Examiners may further highlight procedures related to the following:
- How cybersecurity fits into a firm’s business continuity plan
- A firm’s testing and drilling procedures for cybersecurity incidents and all data disasters
- System-generated alerts to automatically notify key personnel of potential incidents
- Actual customer losses related to cybersecurity incidents
Ultimately, the OCIE’s examination priorities reveal that it considers the cybersecurity status quo to be ill-suited to modern realities. Instead of a reactive, incident-based response, the OCIE wants firms to demonstrate that they have adopted a proactive, holistic stance regarding cybersecurity.
A firm’s default mindset should be that it is under threat from cyber-intrusions, and it should be able to demonstrate through robust documentation and actual practice that it is actively on alert for cybersecurity incidents.
To achieve this goal, a firm needs to ensure that it is working with an IT services provider that can serve as a full partner in security initiatives and procedures. Financial technology support partners can work with firms to establish, demonstrate and document its procedures in these four key areas:
1. Data Protection
A firm must be able to rank all data according to a risk hierarchy (low, medium, high) and operational priority. Cybersecurity procedures should be strengthened accordingly, with the highest risk and highest operational priority data being subject to robust, multi-layered safeguards.
2. Proactive Security
A firm should implement, document and demonstrate a clear commitment to vigilant, proactive monitoring of security risks. Relevant procedures should be a top priority for all related personnel, and the firm should have a clearly understood process for how cybersecurity incidents will be identified, addressed and mitigated at all levels of the organization.

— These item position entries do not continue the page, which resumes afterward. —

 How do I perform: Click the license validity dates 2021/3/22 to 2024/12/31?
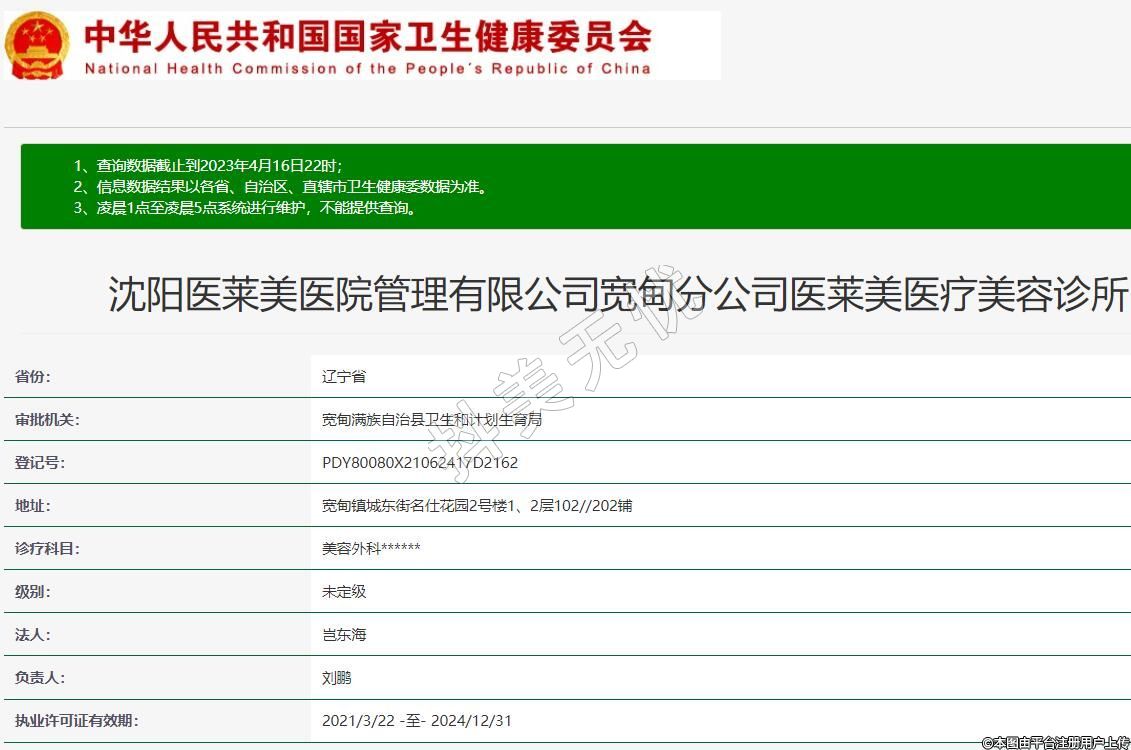(416, 721)
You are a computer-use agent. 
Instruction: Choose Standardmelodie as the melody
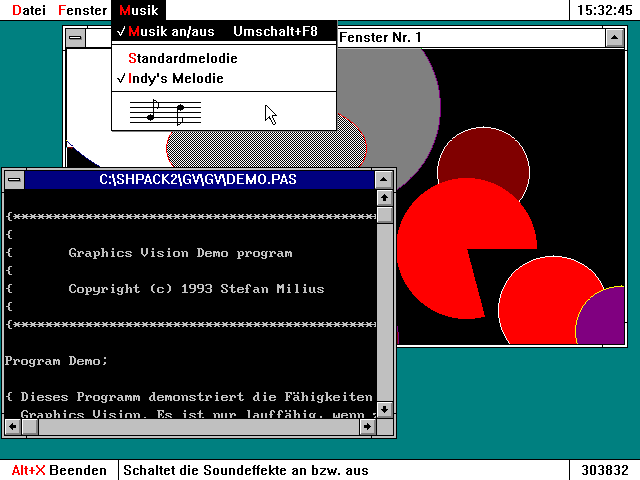click(x=182, y=58)
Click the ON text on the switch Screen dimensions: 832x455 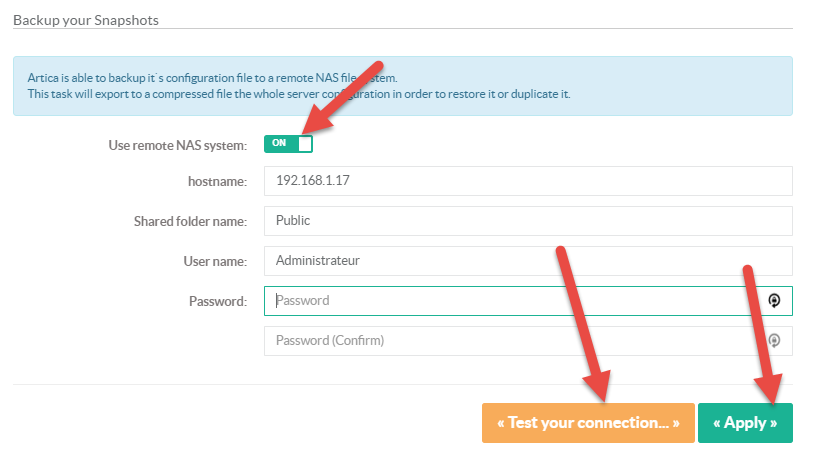click(x=279, y=144)
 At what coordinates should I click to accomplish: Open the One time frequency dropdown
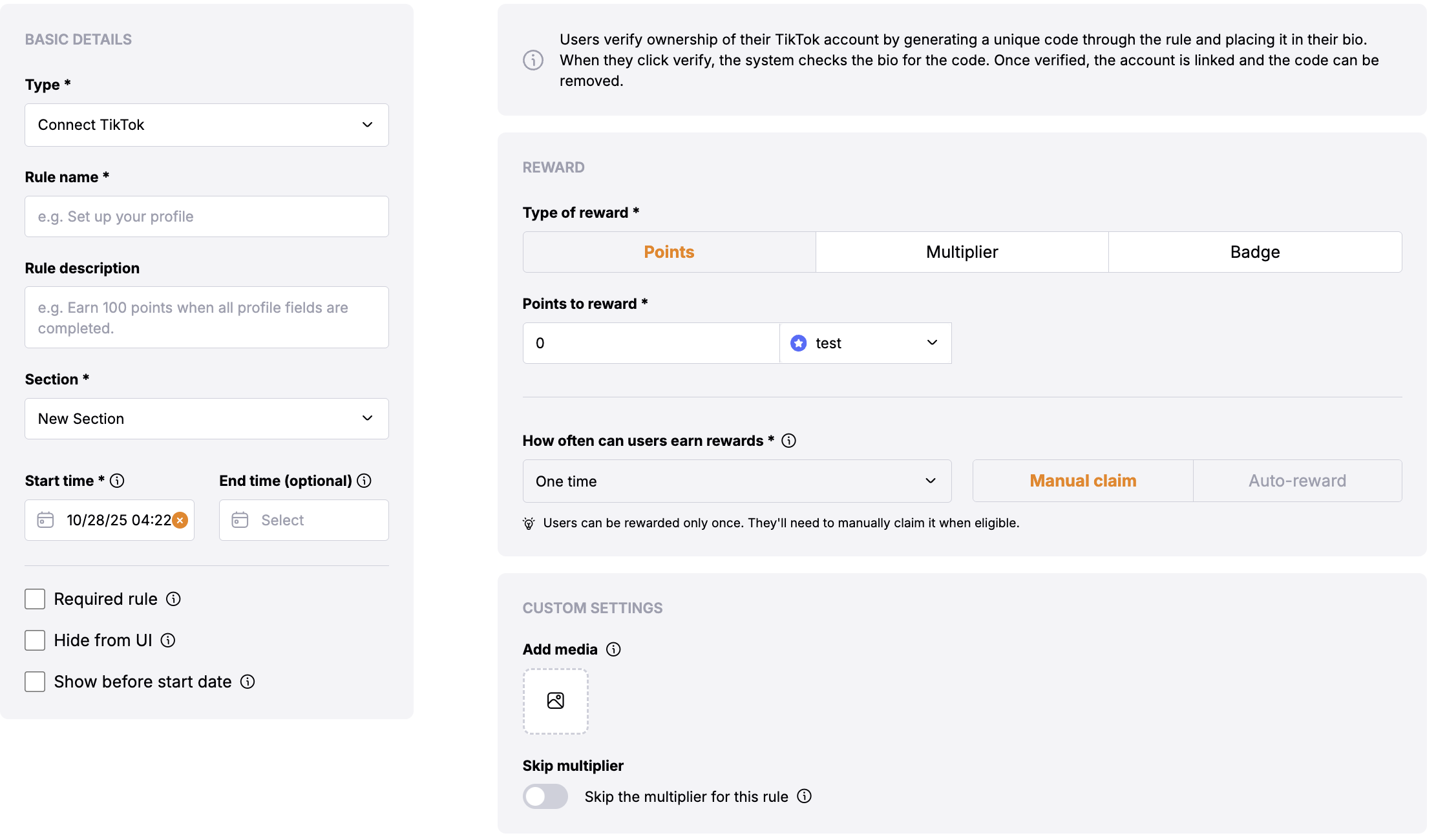click(737, 481)
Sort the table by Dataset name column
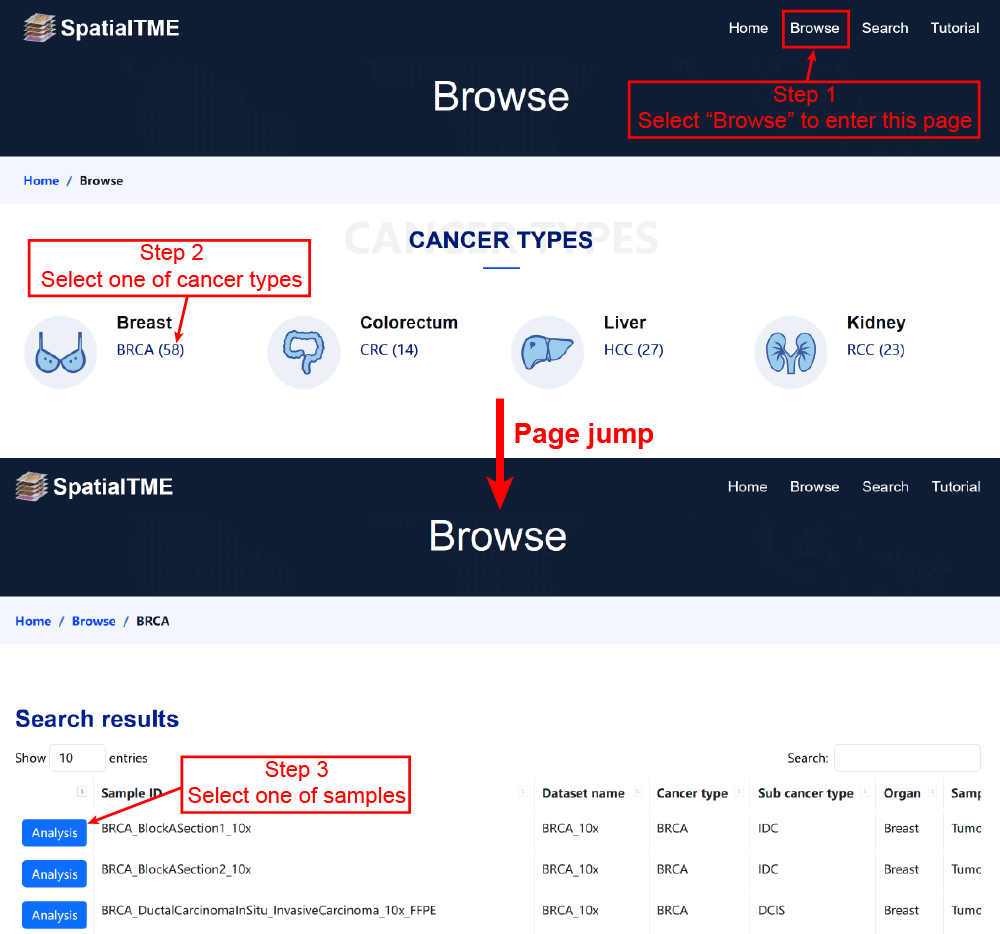The height and width of the screenshot is (934, 1000). (583, 793)
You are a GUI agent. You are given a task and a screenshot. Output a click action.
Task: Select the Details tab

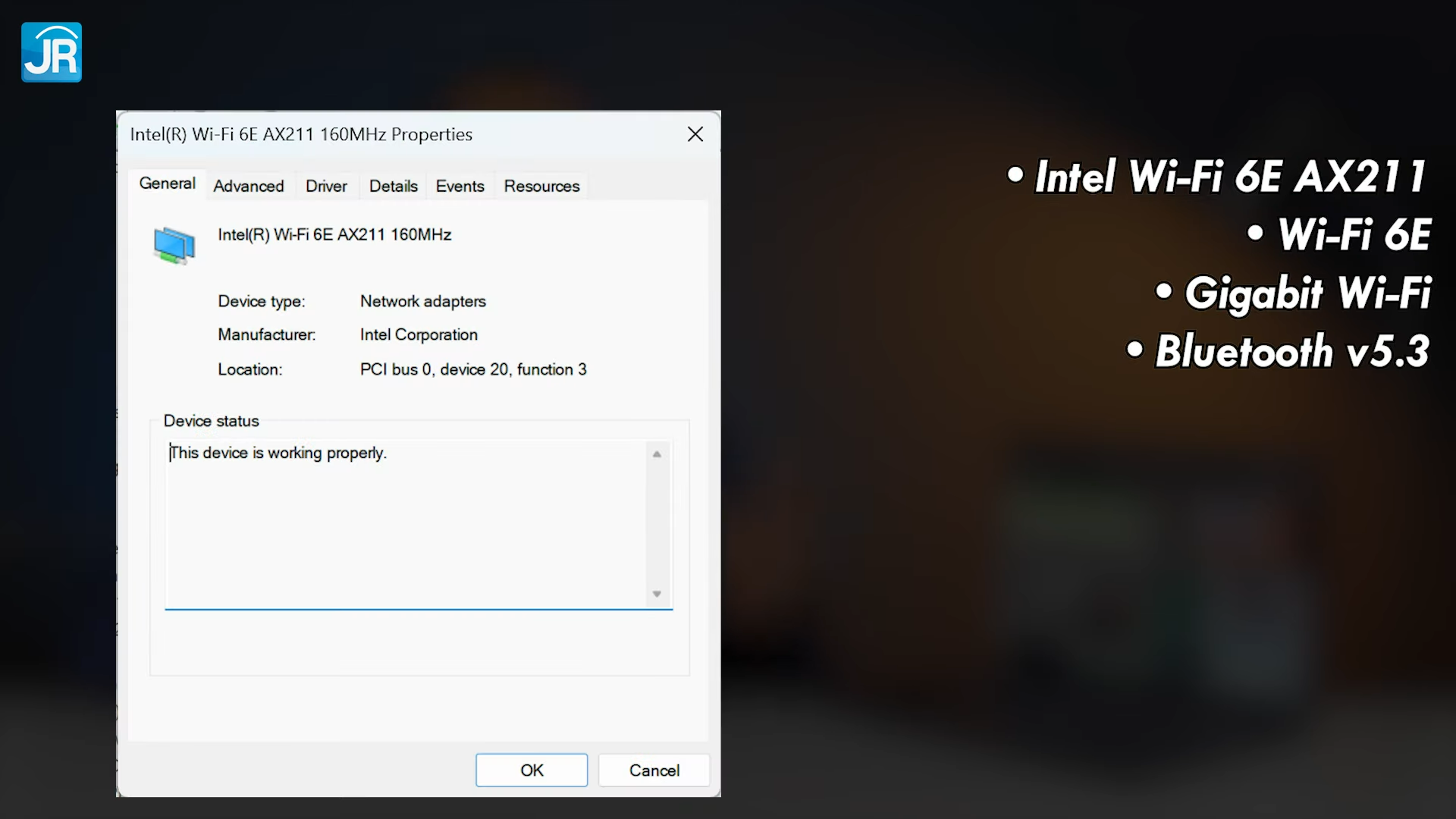click(x=393, y=186)
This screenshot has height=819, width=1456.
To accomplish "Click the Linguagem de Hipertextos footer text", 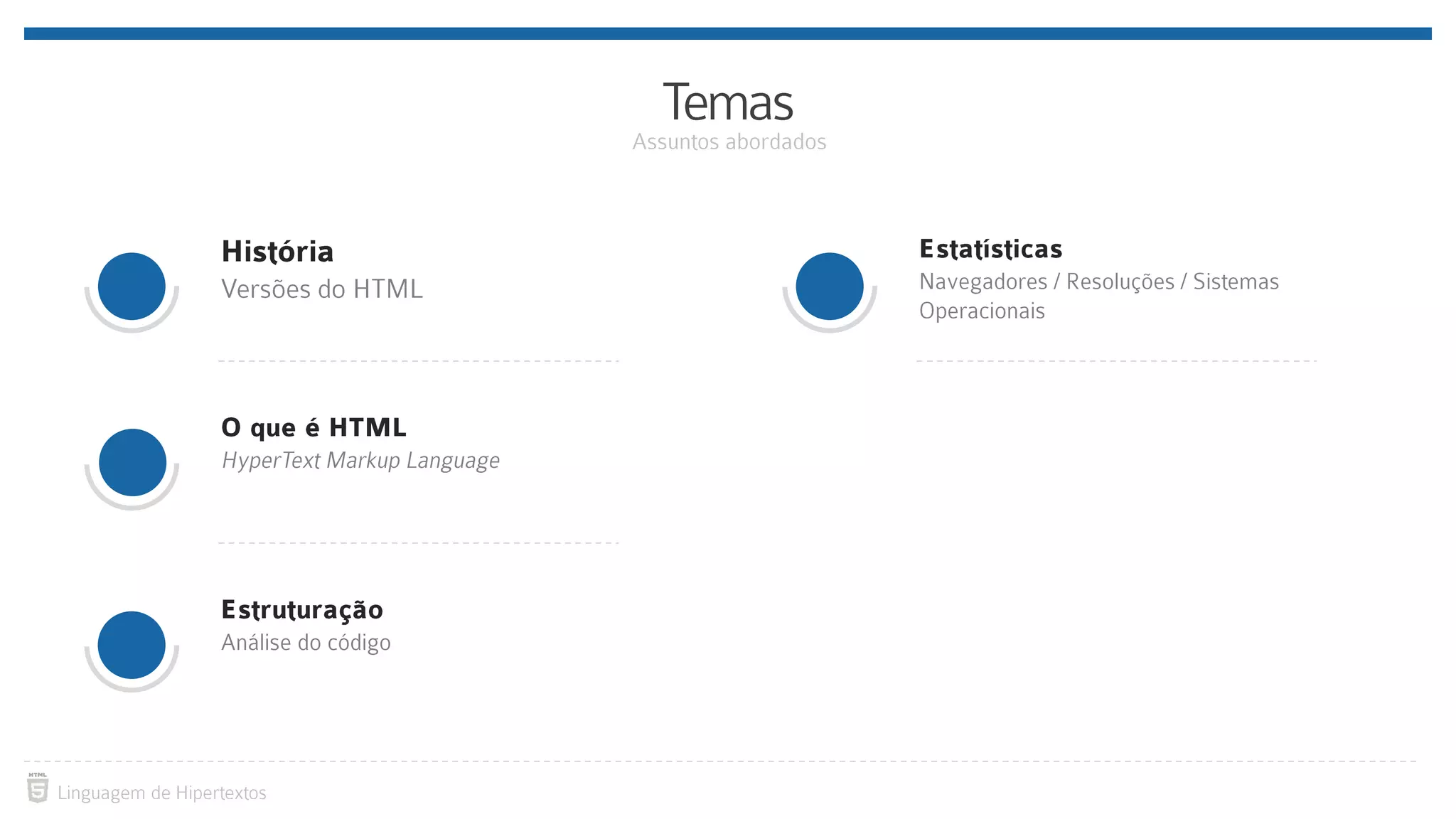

A firm should be able to demonstrate a clear understanding that its cyber-perimeter extends into the world of third parties, including vendors, partners and customers. Its procedures and practices for that outlying perimeter should be just as robust (if not more so) as its procedures for in-house data sites.
A firm must be able to document and demonstrate any and every aspect of its cybersecurity procedures. A qualified financial IT services partner should be able to provide technology that can oversee such documentation, including generating it automatically when appropriate, and to ensure that a firm’s security measures will withstand OCIE audits.